* [WORK TASK]:
Retype the line where "Open the All devices dropdown" appears and each line that follows it down to the last line of the records below. Leave the pictures out.

* [THE DATA]:

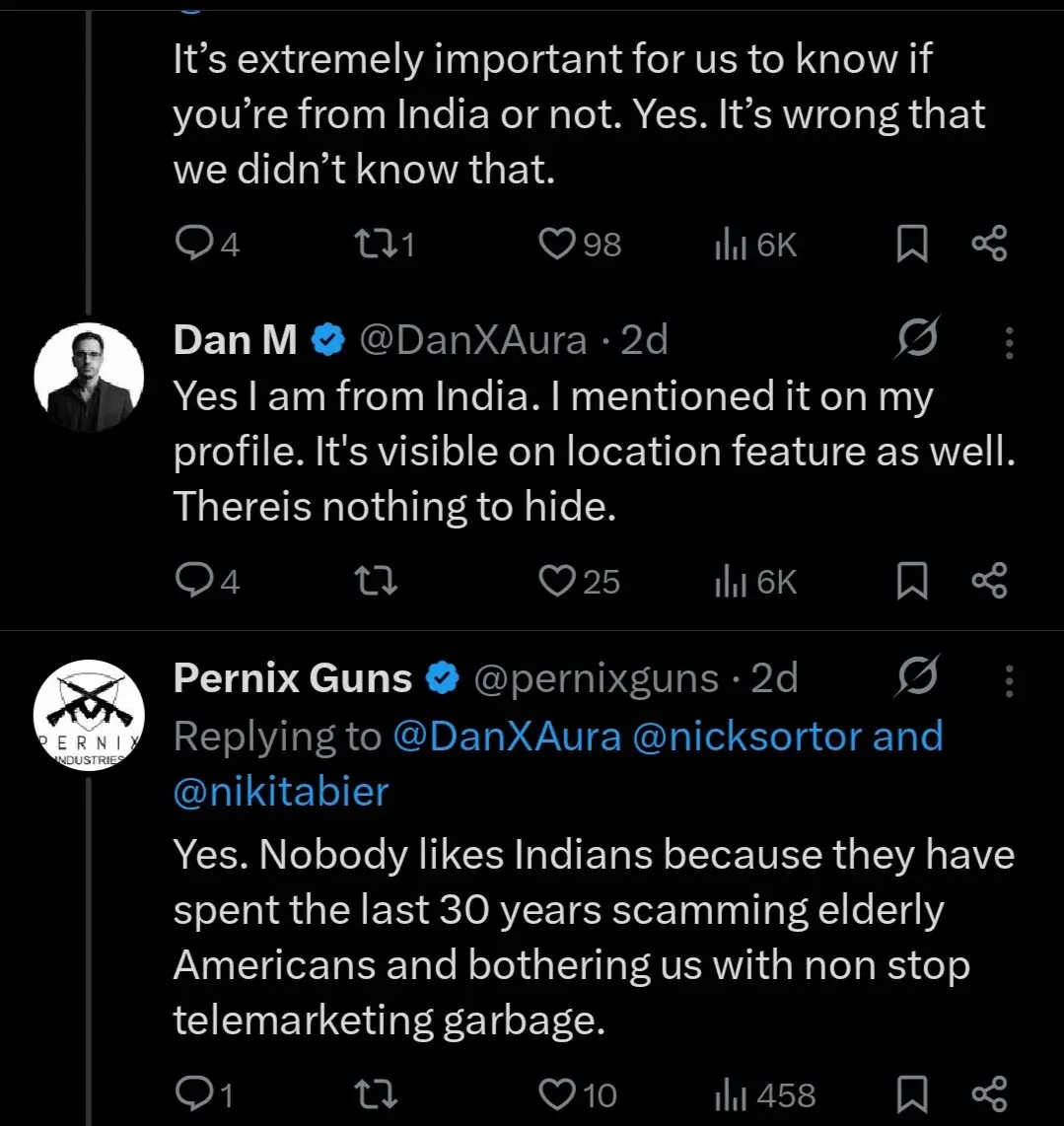Viewport: 1064px width, 1126px height.
Task: Reply to Dan M's tweet
Action: (192, 582)
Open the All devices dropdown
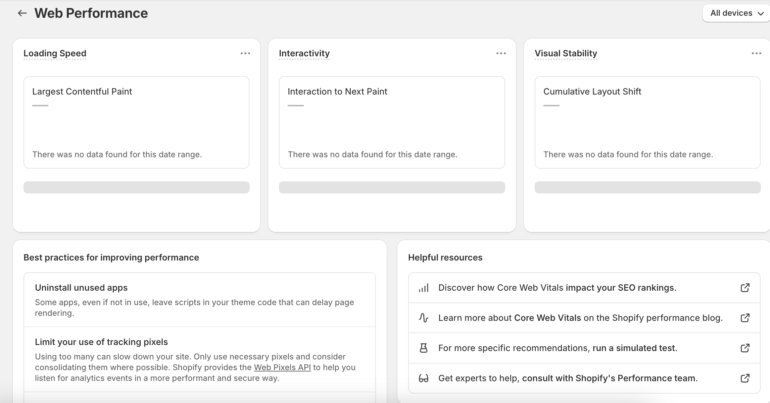The height and width of the screenshot is (403, 770). point(737,13)
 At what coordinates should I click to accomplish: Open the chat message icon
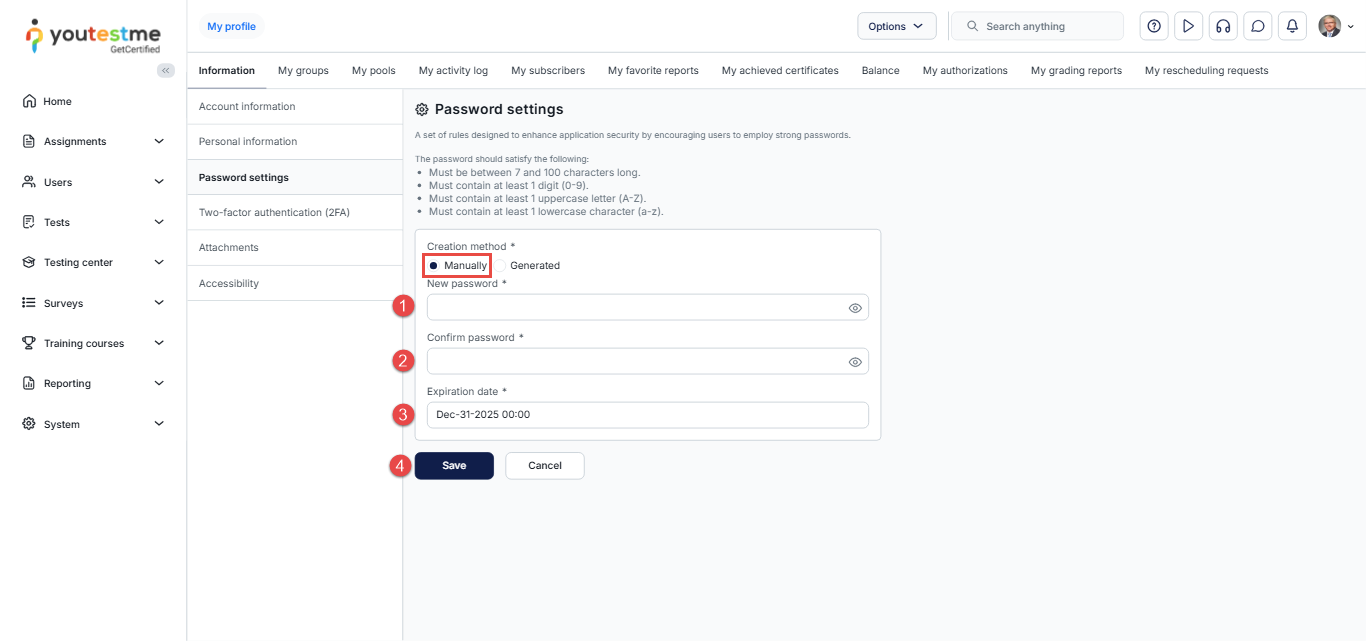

* [OUTPUT]:
Open the All devices dropdown
The height and width of the screenshot is (403, 770). point(737,13)
 At what coordinates should I click to accomplish: Open the chat message icon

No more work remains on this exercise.